Ultra Fast ControlNet with Hugging Face Diffusers

March 23, 2023

Ultra Fast ControlNet with Hugging Face Diffusers is a new technology that allows users to control the text-to-image generation process by adding extra conditions.

In short, the approach combines the power of Hugging Face Diffusers with the ControlNet Neural Network to fine-tune the process of text-to-image generation.

The new pipeline can easily transform a cartoon drawing into a realistic photo with remarkable consistency, bring some of the popular logos to life or turn a rough sketch into a refined artwork.

Sketch scribble turned into an artistic drawing

What is ControlNet?

ControlNet is a neural network that can be used to control Diffusion models, including Stable Diffusion, by adding conditional inputs such as scribbles, edge maps, segmentation maps, or pose key points during the text-to-image generation.
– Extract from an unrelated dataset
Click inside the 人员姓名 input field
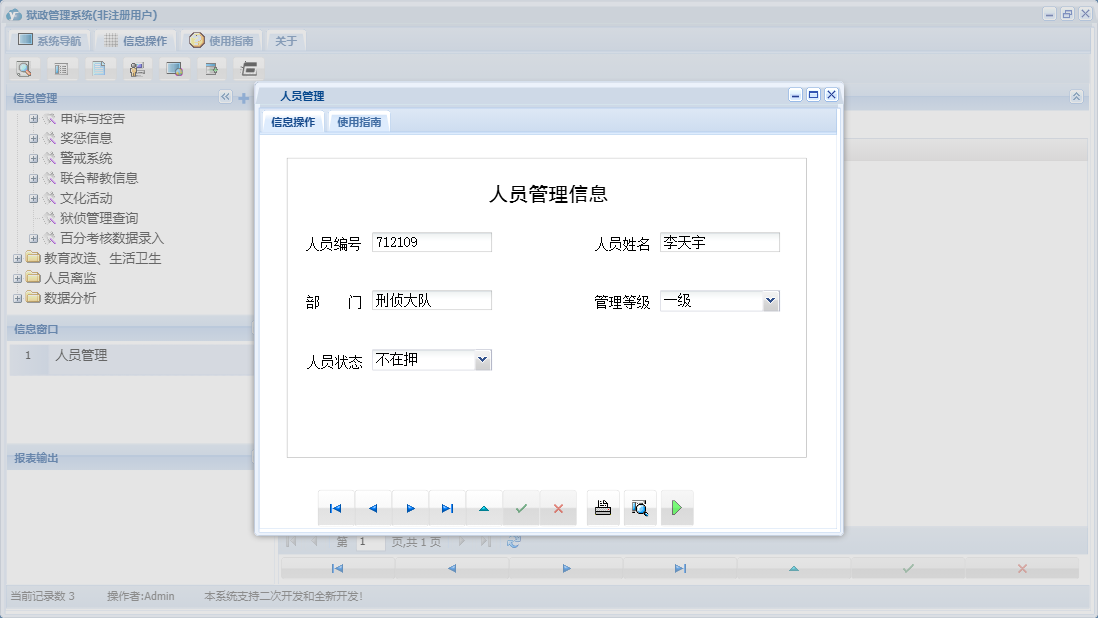1098x618 pixels. (x=720, y=241)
The research paper suggests eight different conditioning models, all of which being compatible with Diffusers. To support every new type of conditioning, a new set of ControlNet weights needs to be trained.
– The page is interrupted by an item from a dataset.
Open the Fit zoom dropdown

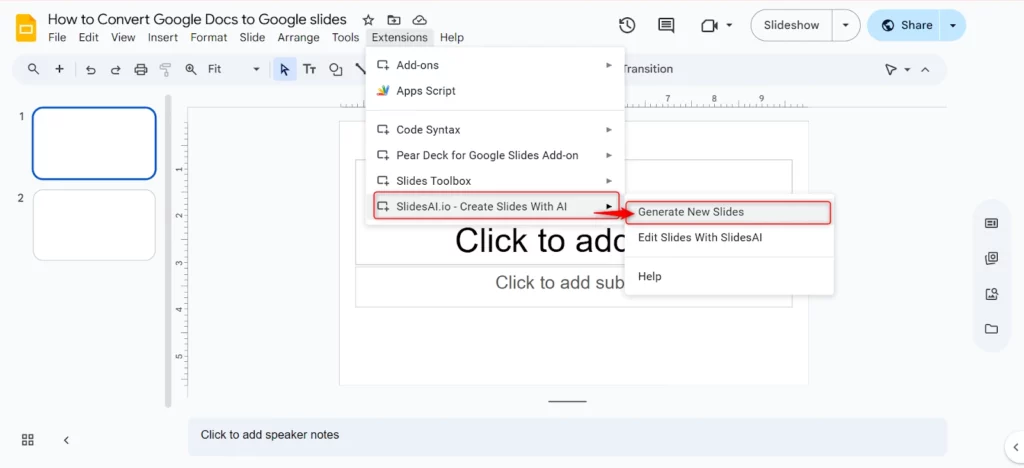coord(234,69)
To train ControlNet, first, the pre-trained parameters of a Diffusion model (like Stable Diffusion’s latent UNet) are cloned to create a “trainable copy” while preserving the original pre-trained parameters in a separate “locked copy”.

The “locked copy” preserves the vast knowledge learned from a large dataset.
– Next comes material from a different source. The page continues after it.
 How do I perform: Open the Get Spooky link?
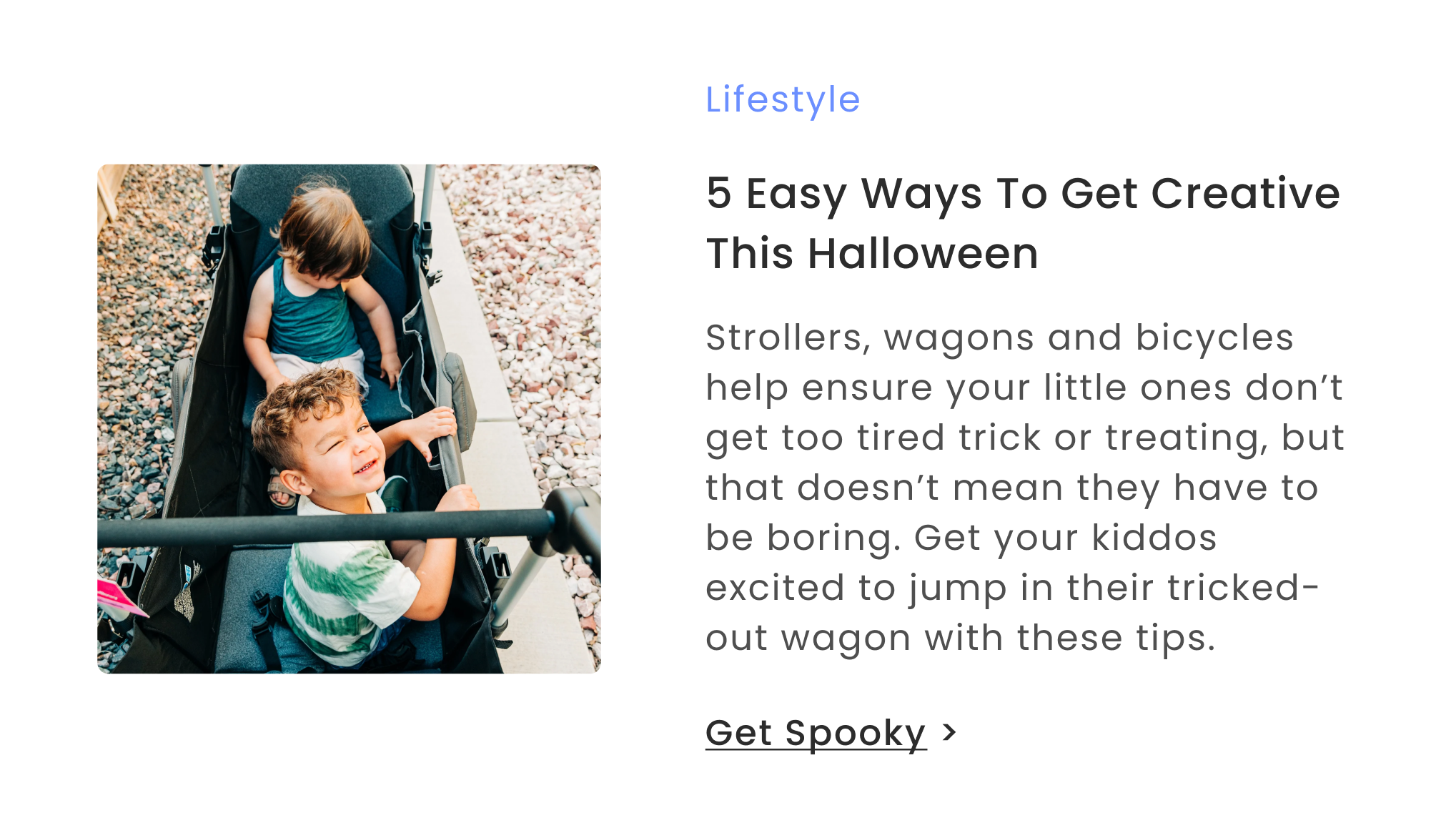coord(815,733)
The “trainable copy” learns your condition. The learning is robust even when the training dataset is small, making it a great option for personal devices.

The “locked” and “trainable” copies are then connected via “zero convolution” layers.

It is possible to merge multiple ControlNet conditionings to generate a single image.

The experimental results

ControlNets have been experimentally implemented with various image-based conditions to ensure that when dealing with relatively simple objects, the model can accurately control the details.

Controlling Stable Diffusion (anime weights) with cartoon line drawings

Controlling Stable Diffusion with human pose (“Michael Jackson’s concert”)

However, if the model’s semantic interpretation is inaccurate, it may encounter difficulties in generating precise content. Addressing these limitations may be a topic for future research.

Conclusion

As text-to-image models of considerable size become increasingly common, users may discover that creating visually stunning images can be accomplished with nothing more than a brief textual description.